The Amber Light - Goodbye to dusk, farewell to dawn - 2004

“Musically you’re free to do what you want,
and no matter where you’re going,
you will find people who are ready to follow
just because they share that same open attitude.”


The Amber Light was born in the year 2000 when Louis Gabbiani (vocals, guitars and keyboards), Jan Sydow (guitars) and Rabin Dasgupta (bass) started to develop their own songs. In 2001 the line-up was complete when drummer Peter Ederer joined the band. The band released in 2002 a 4-Track-Mini-CD called “As they came, they slightly disappeared”. So “Goodbye to dusk, farewell to dawn” is their first full worthy album that can be categorized as a “Progressive Art Rock” album.


The band:
Louis Gabbiani – vocals, guitars and keyboards; Jan Sydow – guitars; Rabin Dasgupta – bass; Peter Ederer – drums.
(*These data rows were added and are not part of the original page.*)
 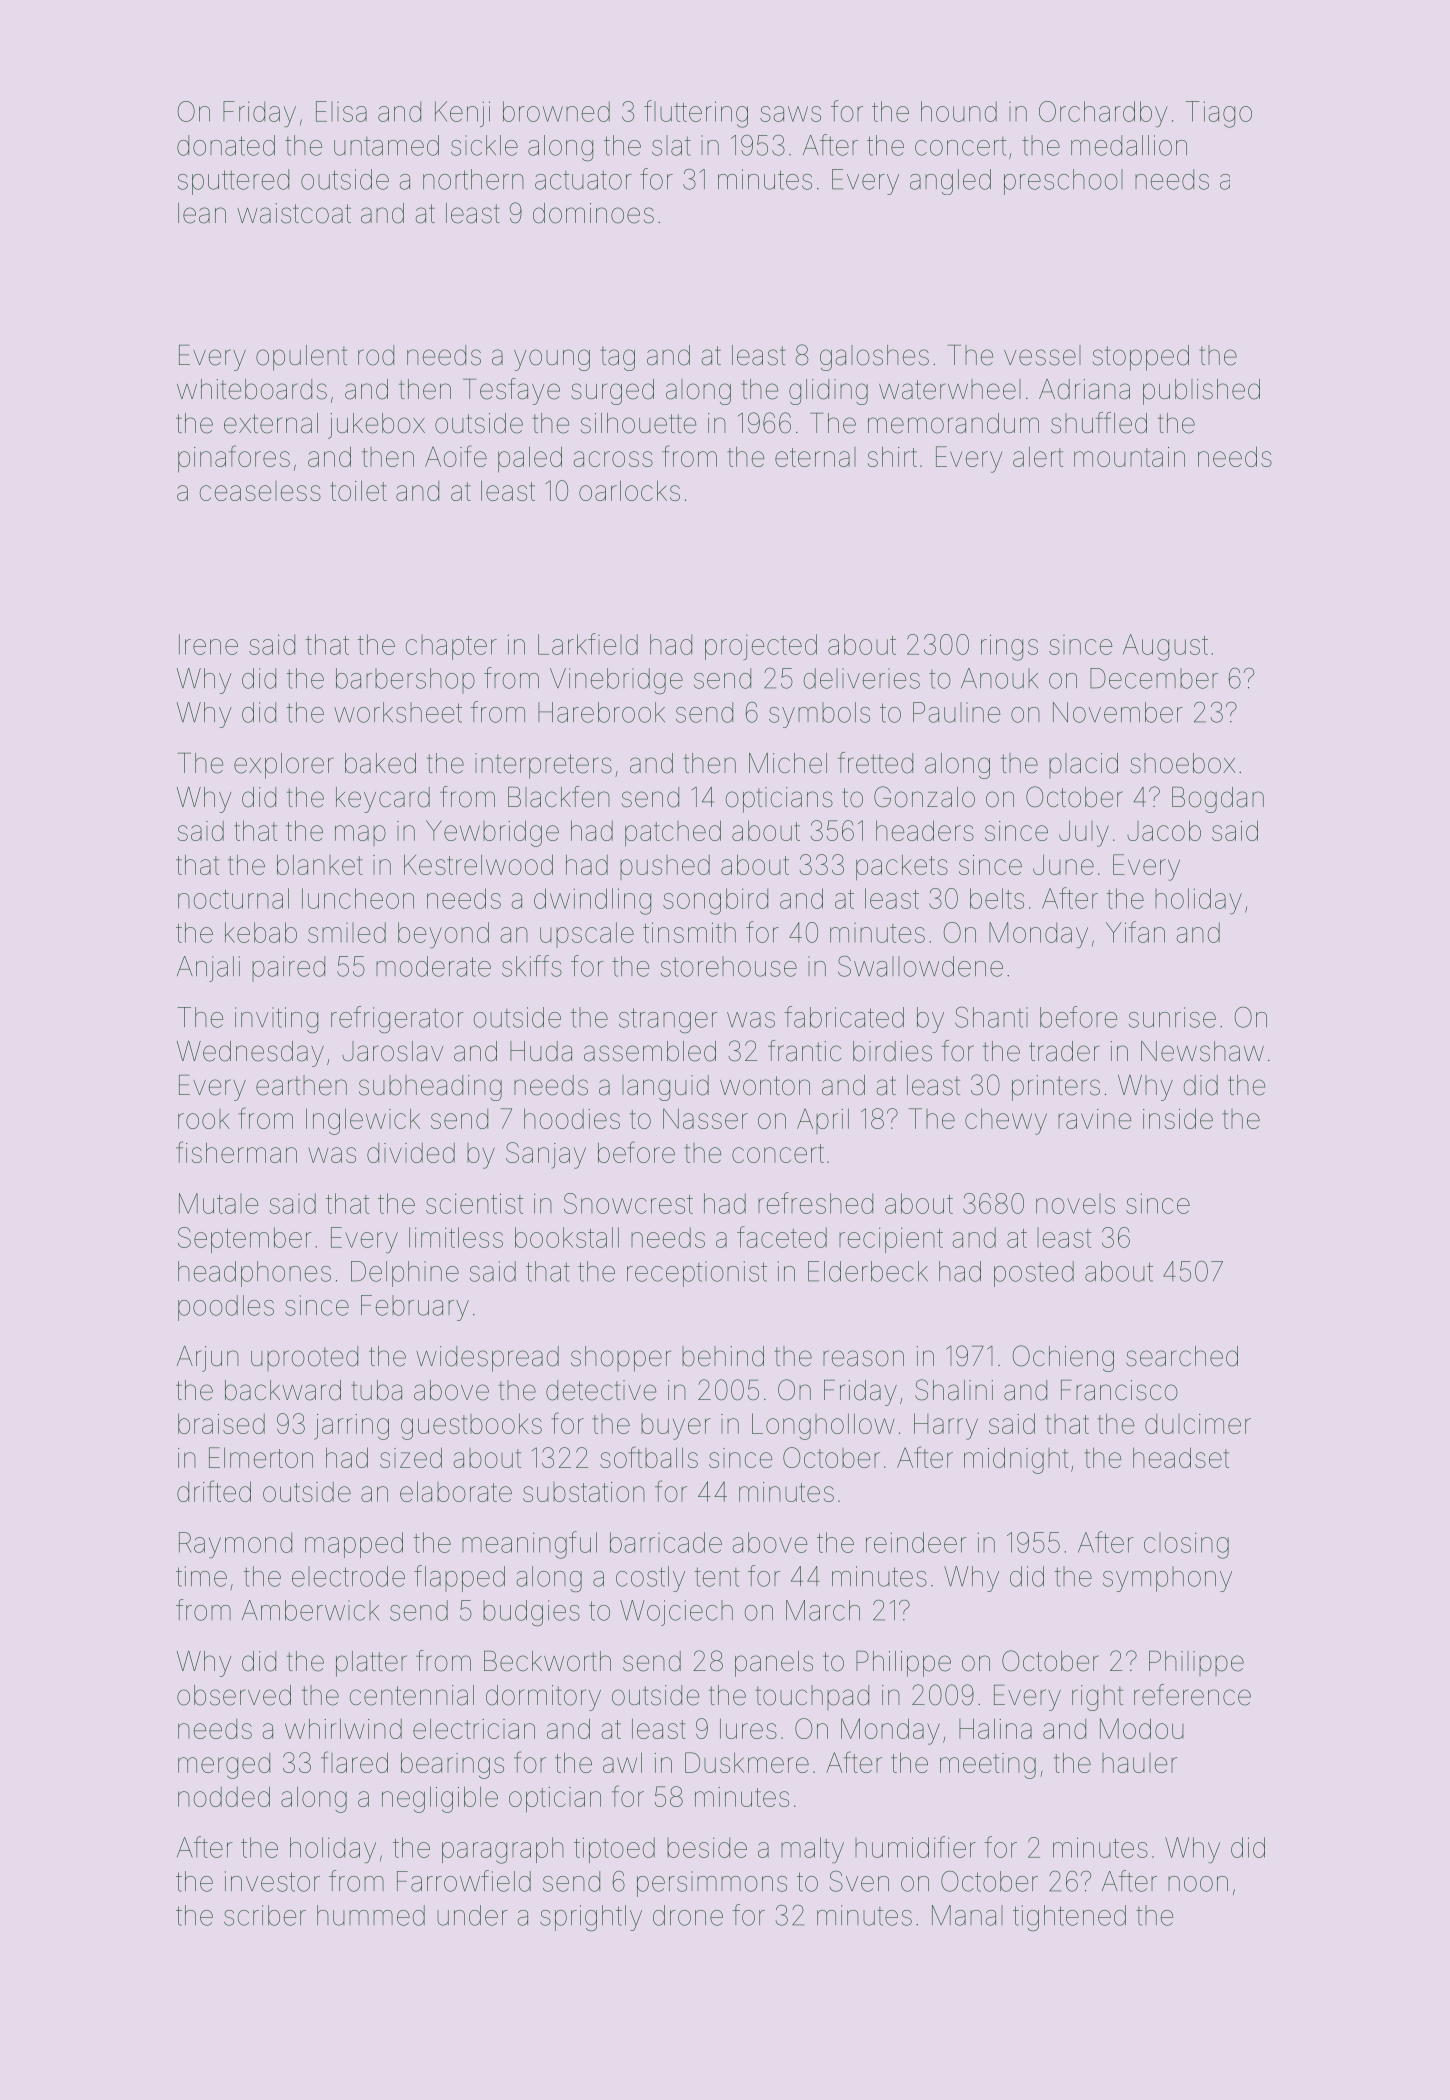 What do you see at coordinates (371, 1915) in the screenshot?
I see `hummed` at bounding box center [371, 1915].
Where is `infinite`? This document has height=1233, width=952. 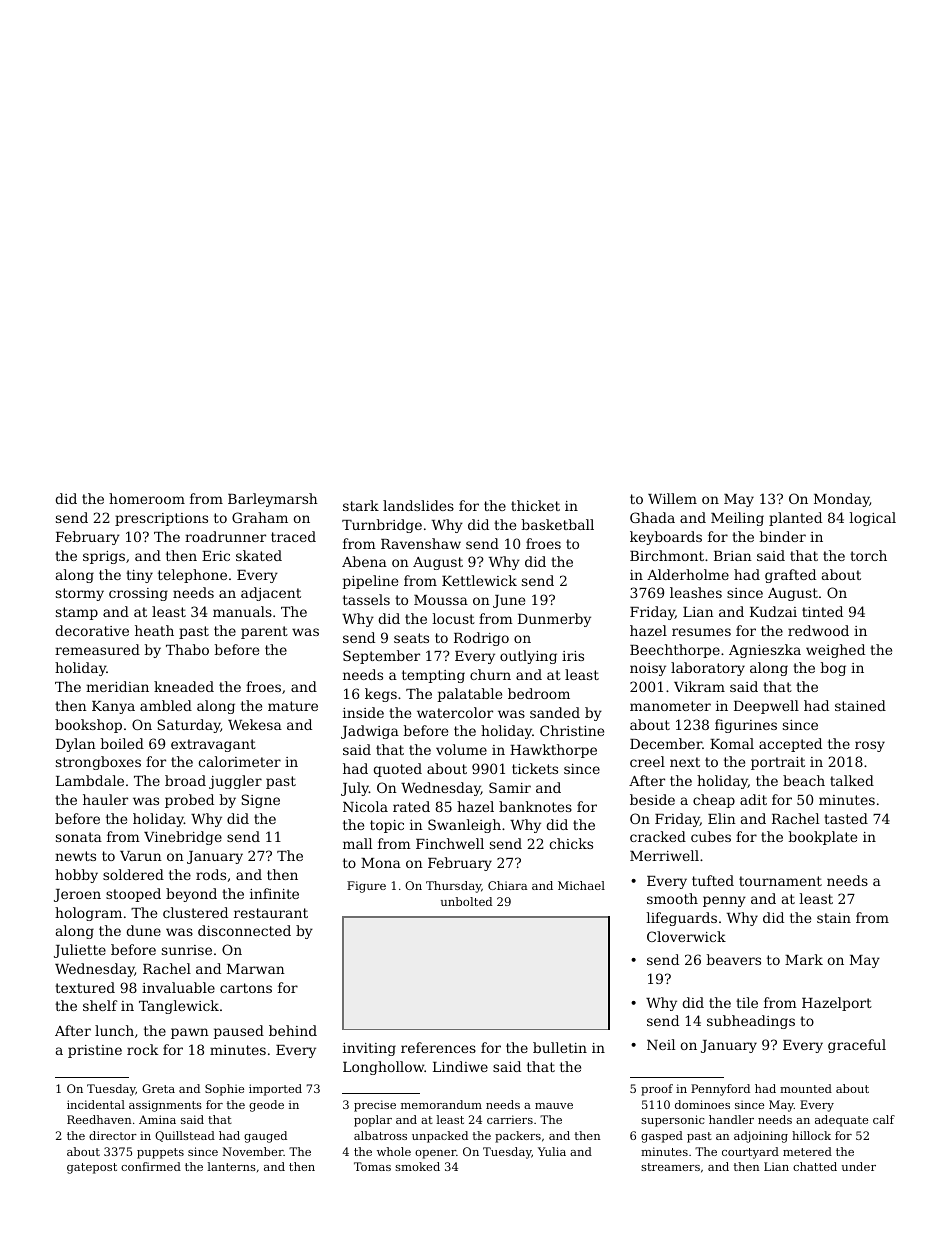
infinite is located at coordinates (274, 893).
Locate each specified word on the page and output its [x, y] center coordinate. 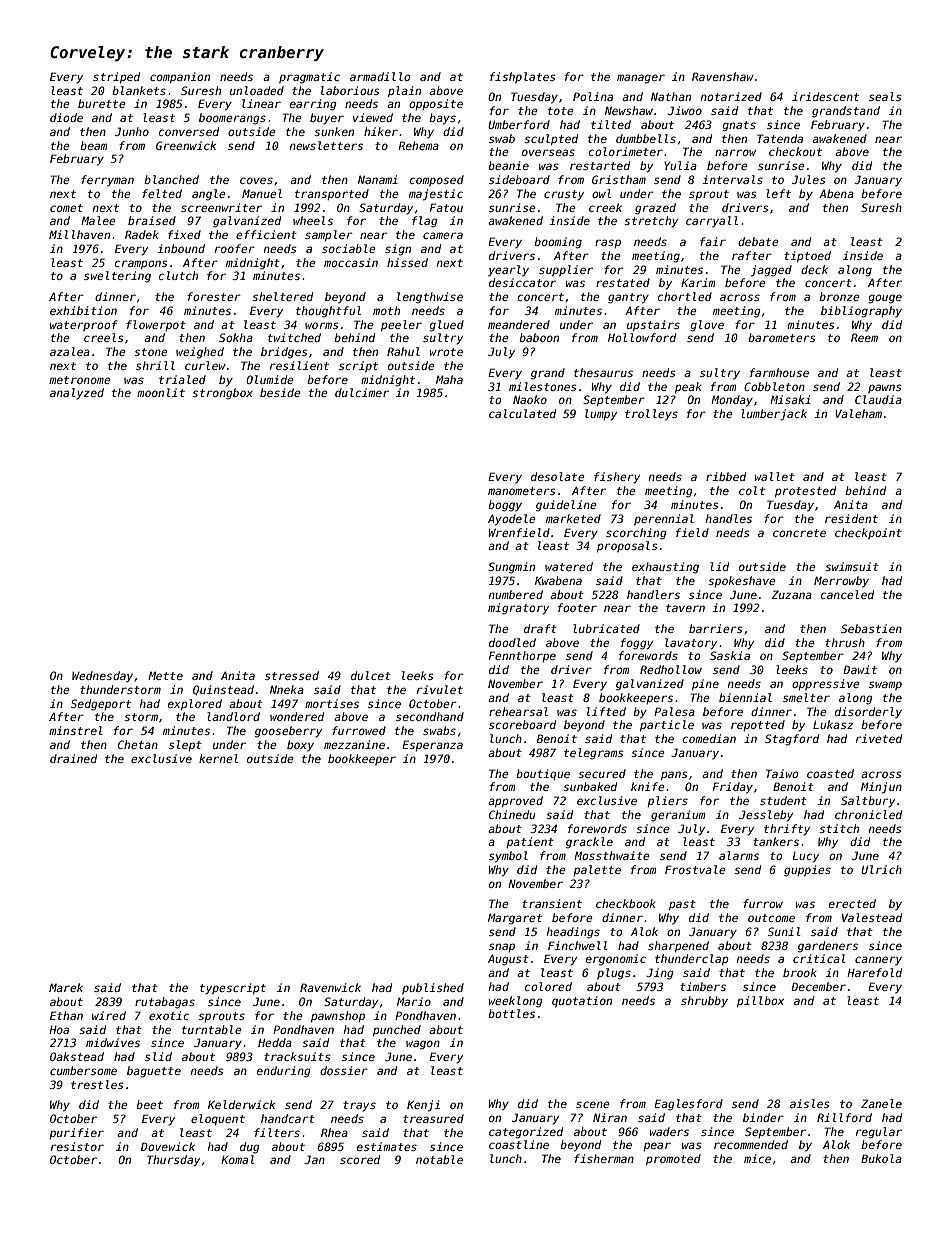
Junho [132, 131]
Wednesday [102, 677]
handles [729, 518]
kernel [218, 758]
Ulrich [881, 869]
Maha [449, 379]
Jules [809, 179]
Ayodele [512, 520]
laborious [350, 90]
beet [149, 1104]
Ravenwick [330, 987]
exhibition [83, 310]
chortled [685, 296]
The headline of this review is not only a quote from Louis Gabbiani but it also describes the attitude of this band. Trying to find your own way in a musical world like the progressive bands of the seventies did. In my opinion the band is influenced by music of the seventies (Van der Graaf Generator) and the new music of the nineties (Radiohead). The album has a strong opening with “A new Atlantis” which displays immediately the melancholic atmosphere of the album. The Fender Rhodes piano and the slow vocals remind in the first place of Van der Graaf but when the music becomes more up-tempo with a heavy guitar I also must think of Radiohead. “Tartaros” is one of those broody tracks you can find on this album. An in general slow melody with hectic vocal and instrumental (guitar) outbursts. The first part of the ballad “Devil song” has a beautiful melody on twelve string acoustic guitar and synthesizer flute. Most reviewers will say that the band now sounds like the old Genesis but that is a kind of “open door” to me. “Gangsters” is one of the songs with Spanish vocals. Guest John Guerther is giving this piece a real Van der Graaf atmosphere with his freaky saxophone solo. The next broody piece is called “The drowning man in my hands”. You hear slow melodies on Fender Rhodes and Hammond combined with strum guitar and waiting for the vocal outburst. The next track “Hide inside” has more up-tempo parts with distorted guitar sounds. More interesting are the last two tracks “Clock hands heart” and “New day” (both over ten minutes long!). These are the typical The Amber Light songs. Songs who are excruciatingly slow building up to a musical and/or vocal climax. “New day” is sung in Spanish and for me this works fine. Spanish is a suitable language for the passionate singing of Louis Gabbiani.


This young band has a bright future ahead when they develop and perfect their own personal style. If you enjoy listening to bands like Radiohead and have a weakness for Van der Graaf’s music you must give this new young band a chance.